晏重寒垂着眼在原地站了一会儿,忽然听一声鸟雀轻啼,他从身旁折下枝金桂,慢慢踱步进了房。
午后接到严戈的消息,他们便借口休养提前回了汴京。
岑予月半躺在木塌上,身侧小几摆满了各色糕点,他手里拿着一块酥饼,一反常态的安静,但好歹是肯吃东西了。
四人刚打一照面,严戈还没来得及说话,就见孟棠时袖口一动,叶索惊鸿眨眼间出手,直冲严戈而来,白光从他眼前极近处划过,鞭身割风凛冽,隔空擦过都有一种火辣辣的疼。
严戈的刀不在身边,在他手下躲避得很是狼狈。
孟棠时从来都一副温润柔和的样子。
大抵相貌Jing致的美人就像那易碎的青盏白瓷一般,让人只能小心翼翼地打量,端着捧着都怕磕了碰了,就该要悉心收藏,妥帖安放,更何况晏重寒平时护他跟护什么似的,严戈也从没料到他出手会这么狠,闪躲间备受打击,岑予月就算了,他竟连孟棠时都打不过。

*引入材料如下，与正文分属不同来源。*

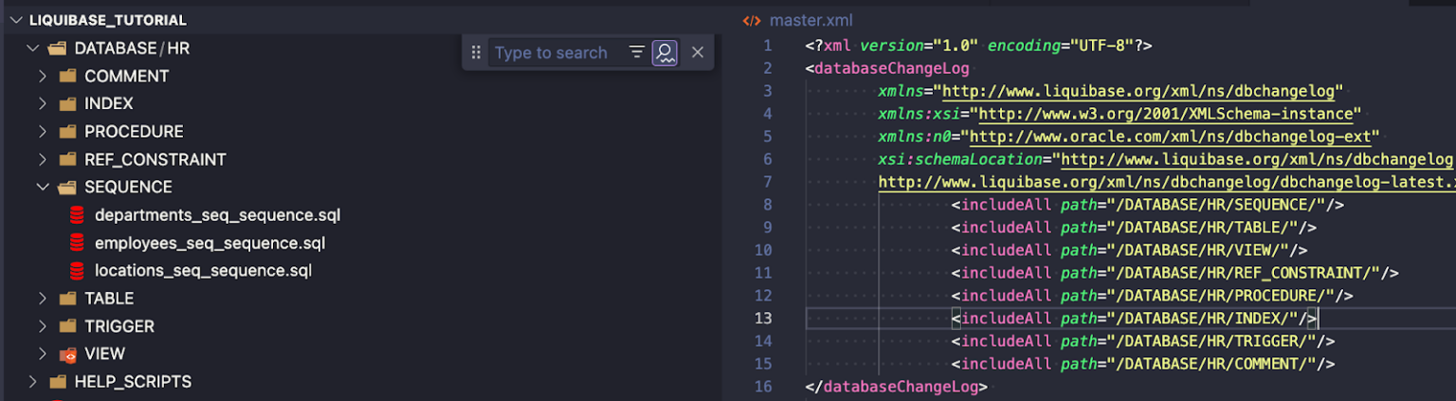This screenshot has width=1456, height=401.
Task: Close the tree search widget
Action: pos(698,53)
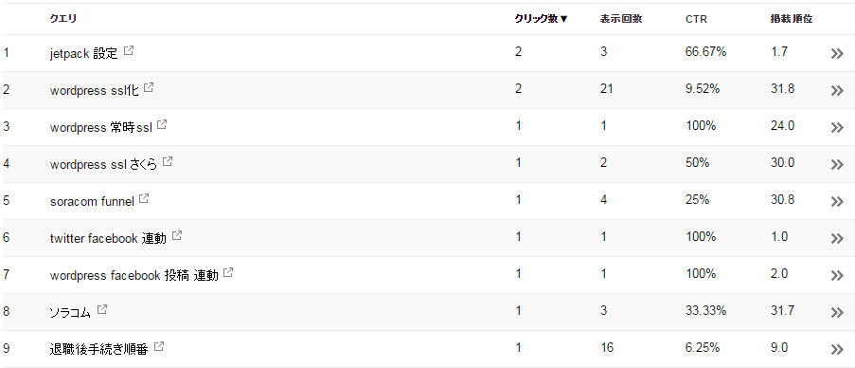Open the twitter facebook 連動 query link
The height and width of the screenshot is (368, 855).
(x=108, y=239)
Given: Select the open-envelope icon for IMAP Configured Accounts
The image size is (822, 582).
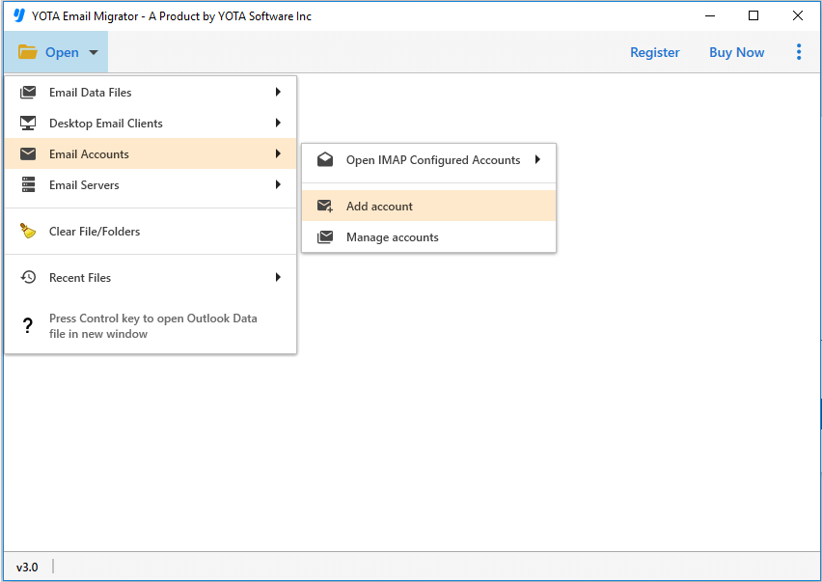Looking at the screenshot, I should [x=325, y=158].
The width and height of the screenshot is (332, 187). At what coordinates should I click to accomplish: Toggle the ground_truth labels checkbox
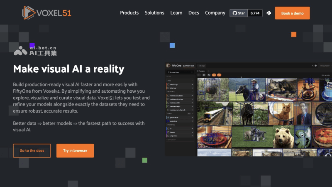[168, 118]
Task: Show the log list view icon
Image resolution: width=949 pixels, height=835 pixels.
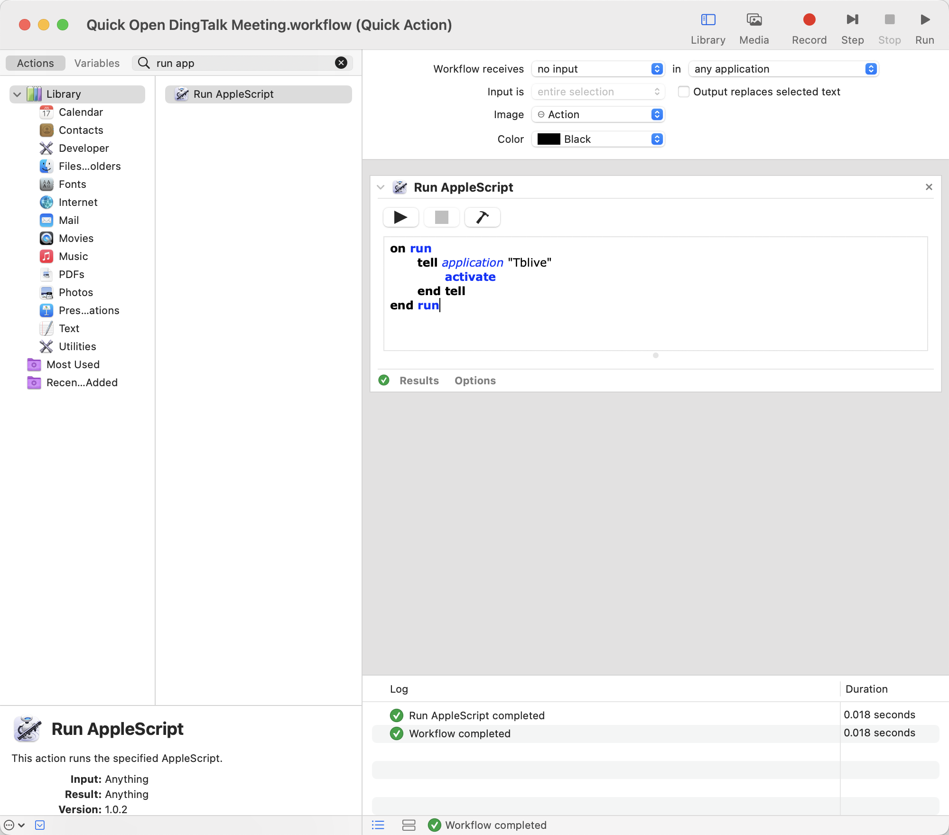Action: coord(378,825)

岑予月和晏重寒面面相觑了片刻,急忙咳了声:“公子,我没事。”
孟棠时在第一眼就发现他眼角那颗红痣消失了,闻言反问道:“没事?”
孟棠时盯着严戈,“那怎样才叫有事?”
严戈立即诚恳道歉:“是我不对。”
孟棠时收回链鞭,又看了他一眼,今天就算打死严戈,也于事无补,他本来也不喜欢为无意义的事白费功夫。
“严域守,失礼了。”
晏重寒急忙上来牵住他的手,在上司控诉的目光中问道:“手疼不疼?往后还要执笔写字,马虎不得,我先给你揉揉?”
孟棠时回握了他一下,轻声道:“你们俩出去吧。”
等他们走了,孟棠时坐到岑予月床边,笑容温柔,“我已经派人去寻姨母了,腿伤会治好的,我保证。”
岑予月低下头:“师父……姜长老不会管我的。”
孟棠时再次郑重应道:“别担心,交给我。”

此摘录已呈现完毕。